AgentSkillsCN

Log Analyzer

日志分析器

SKILL.md

Log Analyzer

Goal: Produce a concise RCA report with summary, timeline, root cause, and suggested fixes using logs from Loki, Docker, or filesystem.

Description

Parses logs for error patterns, root causes, and correlations across services. Suggests fixes based on common patterns and runbooks.

Usage

  • "Why is [service] failing?"
  • "Analyze logs for [error]"
  • "What happened at [timestamp]?"
  • "Debug [service] errors in the last hour"

When run by pipeline, also expose the structured fields below in your reply (e.g. in a final JSON block).

Pipeline Contract (rca-debug.lobster)

Inputs (from pipeline or user; bin wrapper passes --service, --timeframe, --error):

  • service (string): Service or container name to analyze.
  • timeframe (string, optional): e.g. "1h", "24h", "7d". Default "1h".
  • error_pattern (string, optional): Substring or regex to filter (e.g. "500"); passed as --error by wrapper.
  • log_level (string, optional): "ERROR" or "WARN". Default "ERROR".

Output: Return the full markdown report (see Output Format below). When invoked by pipeline or with --json, also output a single JSON object with: error_count, top_error, top_error_type, first_error_at, timeline, root_cause, related_services. This allows a future wrapper or pipeline to parse the result.


Implementation

Execute in order. Do not run the Lobster tool or any pipeline.

Step 1: Locate and Query Logs

  • Normalize timeframe before querying: "1h" → 1 hour ago, "24h" → 24 hours, "7d" → 7 days. Use this duration for all log sources.

[Items from a dataset]
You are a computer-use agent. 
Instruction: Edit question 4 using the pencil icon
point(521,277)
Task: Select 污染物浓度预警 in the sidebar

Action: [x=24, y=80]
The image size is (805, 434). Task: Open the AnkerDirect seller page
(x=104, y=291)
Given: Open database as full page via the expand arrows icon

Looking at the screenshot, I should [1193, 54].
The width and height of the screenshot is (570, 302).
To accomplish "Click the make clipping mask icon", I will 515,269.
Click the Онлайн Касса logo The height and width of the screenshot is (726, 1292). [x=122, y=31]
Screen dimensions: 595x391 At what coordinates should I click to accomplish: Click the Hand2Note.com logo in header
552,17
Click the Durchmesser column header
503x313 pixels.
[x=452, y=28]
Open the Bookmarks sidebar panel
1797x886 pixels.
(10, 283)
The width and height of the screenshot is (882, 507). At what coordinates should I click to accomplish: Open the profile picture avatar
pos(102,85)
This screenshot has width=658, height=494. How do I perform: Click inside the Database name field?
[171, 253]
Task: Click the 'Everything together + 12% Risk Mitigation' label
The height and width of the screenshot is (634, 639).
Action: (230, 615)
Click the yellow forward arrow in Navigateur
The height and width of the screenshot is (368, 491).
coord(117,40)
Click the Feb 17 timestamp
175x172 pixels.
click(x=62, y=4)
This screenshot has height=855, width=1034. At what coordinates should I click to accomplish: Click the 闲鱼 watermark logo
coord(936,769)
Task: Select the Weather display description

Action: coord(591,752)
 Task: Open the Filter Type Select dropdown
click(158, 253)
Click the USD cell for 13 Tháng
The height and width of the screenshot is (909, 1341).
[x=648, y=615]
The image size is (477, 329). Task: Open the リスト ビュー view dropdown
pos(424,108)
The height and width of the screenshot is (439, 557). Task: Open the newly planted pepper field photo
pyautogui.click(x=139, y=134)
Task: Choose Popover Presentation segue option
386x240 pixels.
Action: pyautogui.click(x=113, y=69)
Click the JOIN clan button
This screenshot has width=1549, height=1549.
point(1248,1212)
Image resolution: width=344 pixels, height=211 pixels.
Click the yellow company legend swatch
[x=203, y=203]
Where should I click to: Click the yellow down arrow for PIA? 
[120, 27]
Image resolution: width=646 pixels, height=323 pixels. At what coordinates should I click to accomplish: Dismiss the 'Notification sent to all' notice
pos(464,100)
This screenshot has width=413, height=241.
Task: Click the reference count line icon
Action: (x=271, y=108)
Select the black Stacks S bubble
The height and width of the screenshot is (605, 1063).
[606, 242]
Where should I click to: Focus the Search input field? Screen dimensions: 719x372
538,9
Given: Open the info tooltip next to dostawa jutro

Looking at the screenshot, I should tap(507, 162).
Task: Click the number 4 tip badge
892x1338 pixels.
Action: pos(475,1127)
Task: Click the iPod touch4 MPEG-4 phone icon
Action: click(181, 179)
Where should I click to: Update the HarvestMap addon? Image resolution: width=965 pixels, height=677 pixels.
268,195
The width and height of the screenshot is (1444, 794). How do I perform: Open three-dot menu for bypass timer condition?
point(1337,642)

Exercise instructions >> Return, word for word, the part of the log analyzer skill description from "Parses logs for" up to and including "Pipeline Contract (rca-debug.lobster)". You won't need the items for any of this.

Reply >>
Parses logs for error patterns, root causes, and correlations across services. Suggests fixes based on common patterns and runbooks.

Usage

  • "Why is [service] failing?"
  • "Analyze logs for [error]"
  • "What happened at [timestamp]?"
  • "Debug [service] errors in the last hour"

When run by pipeline, also expose the structured fields below in your reply (e.g. in a final JSON block).

Pipeline Contract (rca-debug.lobster)